- [Activity]:
Tally up the lines below that carry the word "computer", answering with the figure alone.

Saved entries:
● ● ● ● ●

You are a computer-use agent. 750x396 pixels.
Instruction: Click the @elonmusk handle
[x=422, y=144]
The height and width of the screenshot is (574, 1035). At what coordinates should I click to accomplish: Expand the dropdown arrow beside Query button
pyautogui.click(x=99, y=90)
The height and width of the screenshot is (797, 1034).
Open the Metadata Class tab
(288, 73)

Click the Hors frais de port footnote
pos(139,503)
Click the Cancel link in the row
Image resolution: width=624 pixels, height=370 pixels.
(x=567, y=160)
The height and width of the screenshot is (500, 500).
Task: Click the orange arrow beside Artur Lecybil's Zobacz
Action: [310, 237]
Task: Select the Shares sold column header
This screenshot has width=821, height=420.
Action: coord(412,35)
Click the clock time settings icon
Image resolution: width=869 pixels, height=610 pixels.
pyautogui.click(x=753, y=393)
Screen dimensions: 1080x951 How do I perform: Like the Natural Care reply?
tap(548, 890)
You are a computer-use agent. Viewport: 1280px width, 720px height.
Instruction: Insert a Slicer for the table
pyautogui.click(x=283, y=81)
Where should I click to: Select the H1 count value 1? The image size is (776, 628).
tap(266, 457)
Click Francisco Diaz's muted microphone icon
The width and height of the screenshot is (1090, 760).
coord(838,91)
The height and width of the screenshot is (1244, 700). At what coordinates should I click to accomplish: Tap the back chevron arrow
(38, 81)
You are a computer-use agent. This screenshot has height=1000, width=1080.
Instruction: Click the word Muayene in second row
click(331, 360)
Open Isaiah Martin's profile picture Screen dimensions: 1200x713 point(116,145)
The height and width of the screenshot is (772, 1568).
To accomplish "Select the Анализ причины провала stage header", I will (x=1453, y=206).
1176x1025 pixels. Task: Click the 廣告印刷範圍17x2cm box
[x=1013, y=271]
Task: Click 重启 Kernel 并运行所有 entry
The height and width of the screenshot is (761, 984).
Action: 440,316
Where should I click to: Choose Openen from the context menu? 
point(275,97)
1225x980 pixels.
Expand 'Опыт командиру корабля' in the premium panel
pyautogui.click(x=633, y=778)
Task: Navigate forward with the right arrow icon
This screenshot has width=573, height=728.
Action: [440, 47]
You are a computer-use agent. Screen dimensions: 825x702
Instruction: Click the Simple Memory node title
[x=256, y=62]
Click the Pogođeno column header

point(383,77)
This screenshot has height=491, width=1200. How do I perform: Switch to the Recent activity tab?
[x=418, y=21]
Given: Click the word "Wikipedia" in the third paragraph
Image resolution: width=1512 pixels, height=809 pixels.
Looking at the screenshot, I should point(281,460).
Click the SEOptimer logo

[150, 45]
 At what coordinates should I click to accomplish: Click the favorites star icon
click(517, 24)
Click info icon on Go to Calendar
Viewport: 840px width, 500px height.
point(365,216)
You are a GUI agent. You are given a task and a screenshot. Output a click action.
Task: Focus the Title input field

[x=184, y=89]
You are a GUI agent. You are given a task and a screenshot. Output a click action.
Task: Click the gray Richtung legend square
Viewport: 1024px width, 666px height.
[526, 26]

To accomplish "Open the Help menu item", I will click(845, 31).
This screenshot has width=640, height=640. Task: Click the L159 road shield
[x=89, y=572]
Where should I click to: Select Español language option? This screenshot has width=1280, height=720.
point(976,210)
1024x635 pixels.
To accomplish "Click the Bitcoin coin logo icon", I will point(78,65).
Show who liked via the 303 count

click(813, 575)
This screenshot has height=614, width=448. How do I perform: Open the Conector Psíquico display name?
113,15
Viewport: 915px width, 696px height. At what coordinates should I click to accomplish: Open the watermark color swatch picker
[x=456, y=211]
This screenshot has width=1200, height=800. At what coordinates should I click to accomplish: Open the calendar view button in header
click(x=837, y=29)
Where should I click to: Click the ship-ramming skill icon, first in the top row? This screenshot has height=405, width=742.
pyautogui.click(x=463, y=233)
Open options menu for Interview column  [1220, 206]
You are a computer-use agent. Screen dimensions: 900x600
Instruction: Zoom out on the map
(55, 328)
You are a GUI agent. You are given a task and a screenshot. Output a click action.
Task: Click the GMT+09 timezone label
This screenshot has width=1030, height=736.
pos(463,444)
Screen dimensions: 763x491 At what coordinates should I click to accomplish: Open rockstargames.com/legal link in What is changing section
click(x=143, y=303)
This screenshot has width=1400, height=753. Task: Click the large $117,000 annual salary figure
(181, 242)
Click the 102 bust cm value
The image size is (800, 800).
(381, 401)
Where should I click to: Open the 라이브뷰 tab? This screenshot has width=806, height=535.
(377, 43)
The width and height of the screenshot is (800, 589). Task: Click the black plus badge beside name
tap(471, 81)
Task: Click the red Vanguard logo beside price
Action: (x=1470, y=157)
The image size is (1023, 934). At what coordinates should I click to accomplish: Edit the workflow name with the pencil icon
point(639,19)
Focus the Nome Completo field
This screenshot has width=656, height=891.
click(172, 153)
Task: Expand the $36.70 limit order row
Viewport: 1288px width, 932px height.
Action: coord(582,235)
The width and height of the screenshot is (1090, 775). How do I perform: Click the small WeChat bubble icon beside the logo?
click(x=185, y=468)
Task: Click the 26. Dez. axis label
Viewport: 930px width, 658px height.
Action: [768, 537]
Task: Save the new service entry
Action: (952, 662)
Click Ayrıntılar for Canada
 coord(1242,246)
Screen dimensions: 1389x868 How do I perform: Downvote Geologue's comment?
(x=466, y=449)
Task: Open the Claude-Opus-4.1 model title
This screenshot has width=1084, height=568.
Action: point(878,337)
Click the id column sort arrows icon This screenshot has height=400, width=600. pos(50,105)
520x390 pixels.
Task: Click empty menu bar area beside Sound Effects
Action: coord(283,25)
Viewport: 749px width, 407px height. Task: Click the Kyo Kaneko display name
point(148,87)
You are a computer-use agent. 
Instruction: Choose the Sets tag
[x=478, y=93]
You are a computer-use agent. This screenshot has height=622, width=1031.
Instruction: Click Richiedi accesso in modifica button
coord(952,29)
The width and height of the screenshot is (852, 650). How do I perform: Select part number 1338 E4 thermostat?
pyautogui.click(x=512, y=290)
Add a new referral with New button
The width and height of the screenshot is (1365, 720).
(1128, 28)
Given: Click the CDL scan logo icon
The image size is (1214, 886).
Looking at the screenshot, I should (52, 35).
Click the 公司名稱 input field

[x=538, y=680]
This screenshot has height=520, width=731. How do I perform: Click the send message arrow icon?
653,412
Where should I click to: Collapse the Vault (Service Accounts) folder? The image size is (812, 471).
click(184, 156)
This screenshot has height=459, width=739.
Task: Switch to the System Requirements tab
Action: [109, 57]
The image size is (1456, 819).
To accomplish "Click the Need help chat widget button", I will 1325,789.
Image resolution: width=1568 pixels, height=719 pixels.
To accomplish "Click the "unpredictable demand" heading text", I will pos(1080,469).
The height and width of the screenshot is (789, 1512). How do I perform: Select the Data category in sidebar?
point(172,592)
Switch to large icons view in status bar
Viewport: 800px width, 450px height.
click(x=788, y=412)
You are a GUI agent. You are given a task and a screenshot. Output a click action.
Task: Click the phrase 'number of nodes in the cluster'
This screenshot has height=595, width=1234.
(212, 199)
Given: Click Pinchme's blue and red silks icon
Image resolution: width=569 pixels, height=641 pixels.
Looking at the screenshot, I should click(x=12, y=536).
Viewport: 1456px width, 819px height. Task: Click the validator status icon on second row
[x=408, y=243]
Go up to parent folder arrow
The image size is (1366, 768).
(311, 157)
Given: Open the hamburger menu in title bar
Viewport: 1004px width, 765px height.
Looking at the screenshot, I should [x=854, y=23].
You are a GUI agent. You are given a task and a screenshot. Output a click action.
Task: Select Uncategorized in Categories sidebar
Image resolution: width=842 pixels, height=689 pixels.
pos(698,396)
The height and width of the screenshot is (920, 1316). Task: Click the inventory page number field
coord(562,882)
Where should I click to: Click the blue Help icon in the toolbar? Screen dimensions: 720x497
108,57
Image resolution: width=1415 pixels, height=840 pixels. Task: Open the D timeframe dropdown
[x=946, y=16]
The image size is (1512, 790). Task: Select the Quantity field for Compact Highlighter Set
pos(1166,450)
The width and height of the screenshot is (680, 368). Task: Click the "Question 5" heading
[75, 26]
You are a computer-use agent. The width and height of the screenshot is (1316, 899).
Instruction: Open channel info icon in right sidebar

● ● ● ● ●

- [Solution for this problem]:
8